View from where you came form: In the West, we live in an “or” culture where everything is up or down, good or evil, right or wrong. What this guide has seen in the Middle East and the Orient are “and” cultures where something can be “up” and “down” and…, good and evil and something in the middle and…, right and wrong and present and past and future and…all at the same time. In this Ming Dynasty hand scroll we have seen both cultures represented so that we can take from this work of art the meanings and objects that work for us. We see through the lens of our upbringing and society until we grow to see as purely as possible through reasoned observations.

 

We have traveled one ingredient and its multiple offspring: water. Water is the vital substance honored by most societies which helps to create or be a form of: air, mists, lakes and solids (such as, trees, boats, shelters, bridges, rocks and mountains.

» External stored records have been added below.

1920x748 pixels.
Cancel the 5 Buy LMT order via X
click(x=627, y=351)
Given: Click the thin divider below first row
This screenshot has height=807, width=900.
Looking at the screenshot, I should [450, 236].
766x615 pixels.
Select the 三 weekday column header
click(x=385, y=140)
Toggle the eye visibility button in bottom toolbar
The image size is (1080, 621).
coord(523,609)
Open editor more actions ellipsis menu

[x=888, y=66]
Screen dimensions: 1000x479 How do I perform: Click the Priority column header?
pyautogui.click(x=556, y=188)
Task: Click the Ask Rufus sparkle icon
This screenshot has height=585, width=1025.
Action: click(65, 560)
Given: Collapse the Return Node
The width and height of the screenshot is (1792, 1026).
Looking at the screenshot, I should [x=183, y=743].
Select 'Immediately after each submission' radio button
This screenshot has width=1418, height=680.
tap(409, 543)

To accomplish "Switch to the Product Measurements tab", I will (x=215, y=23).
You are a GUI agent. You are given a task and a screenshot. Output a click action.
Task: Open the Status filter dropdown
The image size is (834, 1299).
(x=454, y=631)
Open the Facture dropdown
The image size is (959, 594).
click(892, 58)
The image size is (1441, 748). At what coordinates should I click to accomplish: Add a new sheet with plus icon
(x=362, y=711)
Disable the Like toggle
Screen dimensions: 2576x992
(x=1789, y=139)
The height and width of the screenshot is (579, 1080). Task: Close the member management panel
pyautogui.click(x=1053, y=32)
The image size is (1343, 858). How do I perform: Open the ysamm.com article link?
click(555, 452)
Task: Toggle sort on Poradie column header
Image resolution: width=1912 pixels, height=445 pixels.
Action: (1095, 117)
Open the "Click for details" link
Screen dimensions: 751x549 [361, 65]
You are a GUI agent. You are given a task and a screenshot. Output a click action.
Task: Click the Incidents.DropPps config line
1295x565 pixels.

Water is a blessing and a danger and…. The lake is a metaphor for the water of life which we must journey.

 

We have learned to look for the duality of existence, 2s, 4s, etc., standing together with the odd maverick 3s.  Which of these two are you as a companion on this journey: even or odd? 

 

 

Orientation: As your guide I point out again that we began this trip with a view from above, looking down at the world. We started as birds, seeing the world below, then riding  surface fish (boats), then we became land creatures finding shelter (huts, houses, rocks in the sun, pagodas and temples) and wondering about our new environment, and then we grew into mysterious creatures of the mist, finding our way in the unknown to the unknown We were honored to know our surroundings, islands with trees that symbolized our emotions, mountains that moved from background to foreground (as did the framing for what we witnessed), changing number sequences that we could decode and patterns of dots (tien fa) that we could not decode in the time that we had to view them and the mists that hid objects in the new environment and lead us into new places with new ways of seeing the world. All these have become old friends that change position and placement but have remained constant up to now.

 

We have plenty of time, so let us rest again. Let your guide share with you a Letter to Anne from Taiwan, 1966, a trip on Sun Moon Lake outside of Taipei:

 

7/14/66

We went to a Japanese style house and looked at Ming and Ch’ing painting in the collection of Mr. Wa. He is a young, young-looking man who probably looks twenty but is forty. Some of the things that he had in his collection were exquisite. Mr. Lawton has been testing us orally about style and period and artist in the last week- after each session, in conversation and from collections. I am now someone who is asked their opinion because it is easy for me to see whether something is T’ang, Han, Sung, Yuan, Ming or Ch’ing and, most of the time, in the style of whom. The other day Mr. Lawton (I now call him Tom - we get close on a small island) said that Mr. Liu, the head of the Fulbright Foundation here and Mr. Wa came up to him and asked, “Who is the bearded man who knows all the paintings?” After last summer, and now seeing the work at the Palace Museum, I can see the differences in styles. Now, my problem is to put the names to the images in my mind. That is my next project. I like Chinese painting enough that I want to be conversant in it.

7/22/66

Let me tell you about the trip up to Sun-Moon Lake. We began through the flat, but terraced rice fields of the Sung plains. It was like a Southern Sung painting, stretching out into a mist, a few peasants leveling the watery-mud with a sled pulled by a water buffalo. In another field, women with straw hats and clothe over the hat picked and cut the rice stalks. A man furrowed a field with a crude plow, again pulled by a water buffalo. In a few fields, the plow is a mechanized machine about the shape of a lawn mower, but this is exceptional. We climbed through the patterned fields, through a town, the streets wide enough for only one car at a time (of course, bicycles and motorcycles are the norm). We passed a cement mixer for road construction and had to wait on a side street. Some of the roads were dusty so we (a few of us) used masks to keep out the dirt. Finally, we climbed and climbed. Now it was the Northern Sung mountains, the hanging, towering, jagged peaks of Fan Kuan, the twisting, primordial forms of Hsi Kao Hsia. Each new height is a wonder and always something higher while below is a deep descent into the valley, a gorge. In two places, the rain had taken or weakened part of the road; in one place, we drove through a waterfall that was an integral part of the highway. No, not highway- again, on the whole, it was wide enough for one bus, but paved- a highway? At the side, a herd of water buffalo was being tended by four small children. Further on, some women worked with the men clearing the area of falling, rain-loosened boulders. It was heavy work, but that is Taiwan. More rice fields, climbing the mountain. How can they work up there? On story, not all true, says that they dig with one hand and hold onto the side of the cliff with the other. But this is just a story?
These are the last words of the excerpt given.